F.A.D. had accounted for VAT in accordance with the notice of direction from 13 August 1981 until 30 June 1983. Thereafter it had ceased to do so because of doubts about the validity of the notice. The excess of what had been paid by way of tax over what had been properly payable was £1,399,022. By letter dated 13 June 1985 C.C.E. intimated to F.A.D. that they were prepared to consider claims for repayment of VAT paid under invalid notices but would not do so in respect of payments made before 9 November 1983 unless the taxpayer in question had queried the validity of the relevant notice at an earlier date. The significance of 9 November 1983 was that it was the date upon which the London Value Added Tax Tribunal had referred the Direct Cosmetics case to the European Court. On 22 July 1985 F.A.D. requested C.C.E. to refund to it the sum of £1,399,022, but this was refused. Accordingly F.A.D. in its VAT return for the quarter ended 31 December 1985 deducted that sum from the net amount of VAT then otherwise due. By letter dated 3 March 1986 C.C.E. contended that the overpayment was irrecoverable as having been made under a mistake of law, and requested payment of the £1,399,022 within seven days, failing which they would take proceedings for recovery.
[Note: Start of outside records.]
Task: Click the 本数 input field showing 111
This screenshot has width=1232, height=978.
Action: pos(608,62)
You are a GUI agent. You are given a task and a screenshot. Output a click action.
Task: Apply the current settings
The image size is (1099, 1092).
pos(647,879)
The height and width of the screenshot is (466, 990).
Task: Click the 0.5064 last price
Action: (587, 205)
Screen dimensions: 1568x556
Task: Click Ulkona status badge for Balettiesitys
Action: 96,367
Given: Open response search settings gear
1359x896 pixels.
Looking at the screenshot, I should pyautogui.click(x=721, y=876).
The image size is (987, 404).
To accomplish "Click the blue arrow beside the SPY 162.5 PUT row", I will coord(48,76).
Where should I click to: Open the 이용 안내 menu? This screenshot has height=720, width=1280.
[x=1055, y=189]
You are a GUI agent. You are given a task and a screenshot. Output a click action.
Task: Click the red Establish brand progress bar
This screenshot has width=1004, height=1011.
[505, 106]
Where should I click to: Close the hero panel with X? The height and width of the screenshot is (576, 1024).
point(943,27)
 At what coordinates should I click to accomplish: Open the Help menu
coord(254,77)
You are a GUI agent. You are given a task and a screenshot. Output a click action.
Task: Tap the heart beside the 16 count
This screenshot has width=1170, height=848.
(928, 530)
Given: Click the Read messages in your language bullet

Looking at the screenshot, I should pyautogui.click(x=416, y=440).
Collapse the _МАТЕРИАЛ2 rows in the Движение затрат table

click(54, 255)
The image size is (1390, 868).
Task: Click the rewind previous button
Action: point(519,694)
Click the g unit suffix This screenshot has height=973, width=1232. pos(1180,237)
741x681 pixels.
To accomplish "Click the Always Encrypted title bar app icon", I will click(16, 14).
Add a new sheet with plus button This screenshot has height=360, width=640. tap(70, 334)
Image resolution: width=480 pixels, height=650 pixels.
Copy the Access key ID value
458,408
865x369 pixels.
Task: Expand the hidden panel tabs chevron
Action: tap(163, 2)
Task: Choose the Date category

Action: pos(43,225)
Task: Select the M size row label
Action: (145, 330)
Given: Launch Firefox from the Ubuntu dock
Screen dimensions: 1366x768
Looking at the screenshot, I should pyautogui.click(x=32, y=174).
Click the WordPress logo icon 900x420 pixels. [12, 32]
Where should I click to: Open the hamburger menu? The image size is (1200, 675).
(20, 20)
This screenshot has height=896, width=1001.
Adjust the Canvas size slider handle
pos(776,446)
On 20 October 1986 C.C.E. issued a writ in the High Court claiming payment by F.A.D. of the sum of £1,399,657.67 (later reduced by amendment to £1,399,022) as a debt due to the Crown. Later they applied for summary judgment under R.S.C. Ord. 14 r. 1, but the application was dismissed by Deputy Master Rose on 5 March 1987. C.C.E. appealed, and on 9 July 1987 Sir Neil Lawson sitting as a judge of the High Court, allowed the appeal and gave C.C.E. leave to enter judgment for the sum claimed with interest to be assessed if not agreed. Execution of the judgment was stayed on condition that F.A.D. issued by a specified date a writ against C.C.E. claiming restitution of the disputed sum. Sir Neil gave no reasons for his decision. F.A.D. appealed to the Court of Appeal but on 28 January 1988 that court (Glidewell and Taylor L.JJ.) dismissed the appeal, while giving leave to appeal to your Lordships' House, which F.A.D. now do.


F.A.D. is not entitled to deduct past overpayments of VAT from that currently due unless there is some provision of primary or subordinate legislation which authorises it to do so. It maintains that such authorisation is to be found in certain provisions of the Value Added Tax (General) Regulations 1985 ( S.I. 1985 No. 886) made by C.C.E. under various powers conferred upon them by the Act of 1983. The powers particularly relevant are those to be found in paragraphs 2(1) and (4) of Schedule 7 to the Act.


Paragraph 2(1), so far as material, provides:

"Regulations under this paragraph may require the keeping of accounts and the making of returns in such form and manner as may be specified in the regulations … ."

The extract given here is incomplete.